Yes, all species are evolutionary, but not all evolutionary entities are species.
Why would anyone doubt that asexual organisms can split into evolutionary species? The article says that sexually reproducing organisms can diversify but also experience cohesion within groups, and "asexuals might not diversify into distinct species, because there is no interbreeding to maintain cohesive units above the level of the individual." Distinct
is the key word in that sentence. Now, if asexuals have no source of cohesion (including homologous recombination), then they don't have a good way to form truly independent subpopulations, and they can diversify to the extreme, but yes, a group of (true) asexuals would remain always just one big evolutionary species. These authors and others point out that bacteria do form distinct populations (across which genotypes presumably can't cross), but those results are less convincing because the bacteria in question can all undergo recombination, if not sex proper, and that could induce cohesion. The problem of "one big species" still exists for totally asexual organisms like the rotifers in this study.
Figure 2 in the article http://dx.doi.org/10.1371/journal.pbio.0050087
shows all of these ideas about cohesion, species, populations, and so forth relatively elegantly.

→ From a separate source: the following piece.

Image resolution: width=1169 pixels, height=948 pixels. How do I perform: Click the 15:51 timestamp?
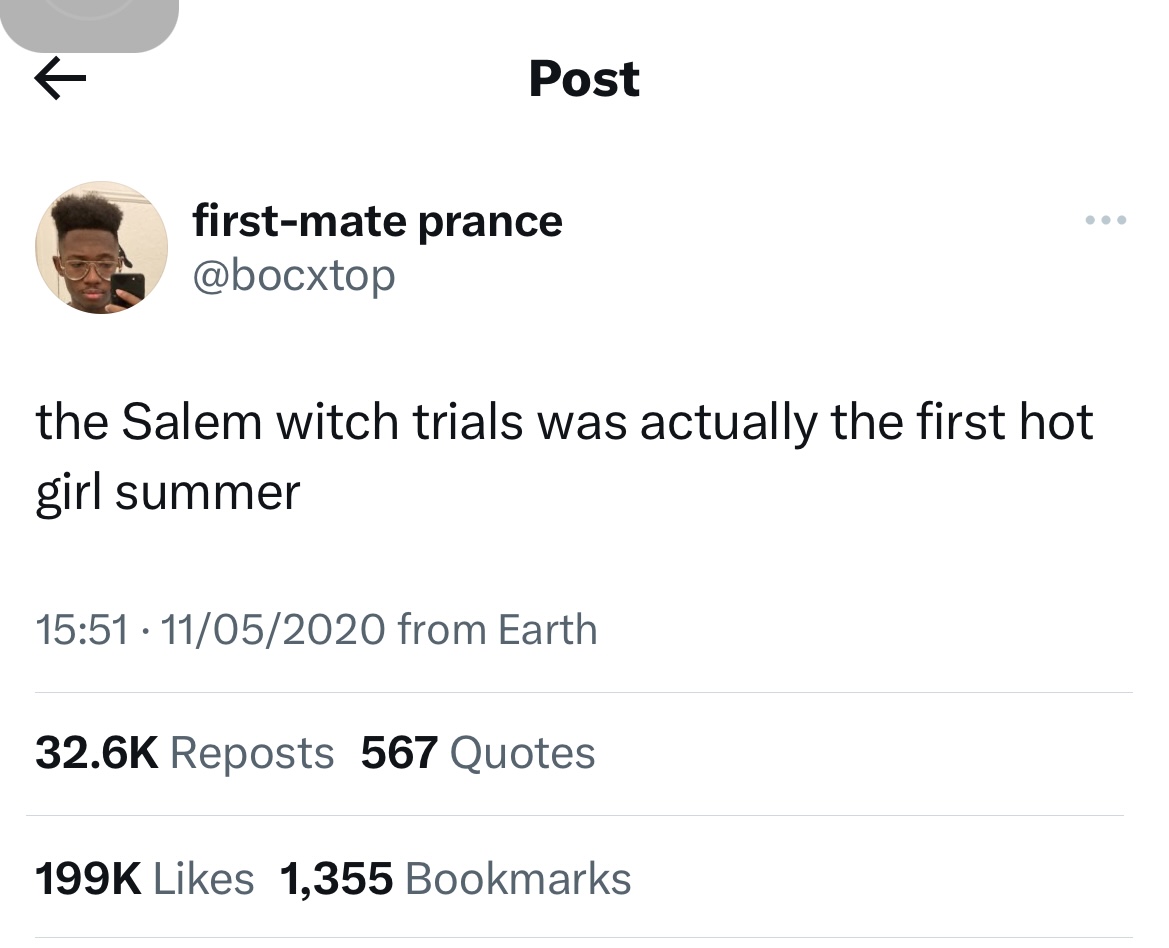point(82,629)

In the end, this study shows that the characteristics of some truly asexual critters fit the model of cohesive, independent clusters better than not, and they also fit a model of selection based on more than just geographic isolation, for example. How do they cohere? Probably by ending up in niches, the authors say. It has always made sense that true asexuals could do this, but it sounds like we had little evidence about whether they did in fact, before this paper.
Turning to the Times and Slashdot articles, they are both right to point out that it's interesting that organisms can replicate themselves asexually for so long and still compete with sexual reproducers, but they don't emphasize why
that's interesting. The comments are right to point out that both sexual and asexual reproduction can generate diversity, so that's not why asexuals are interesting. They're interesting because they lack the usual source of cohesion and independence. In short, the question was "can organisms diversify and cohere
into real species or species-like units without any combining of their genes?" The answer is "it looks like it." As an aside, I have to apply a lot of effort to feel good when all tertiary sources seem to miss subtle points like this all the time.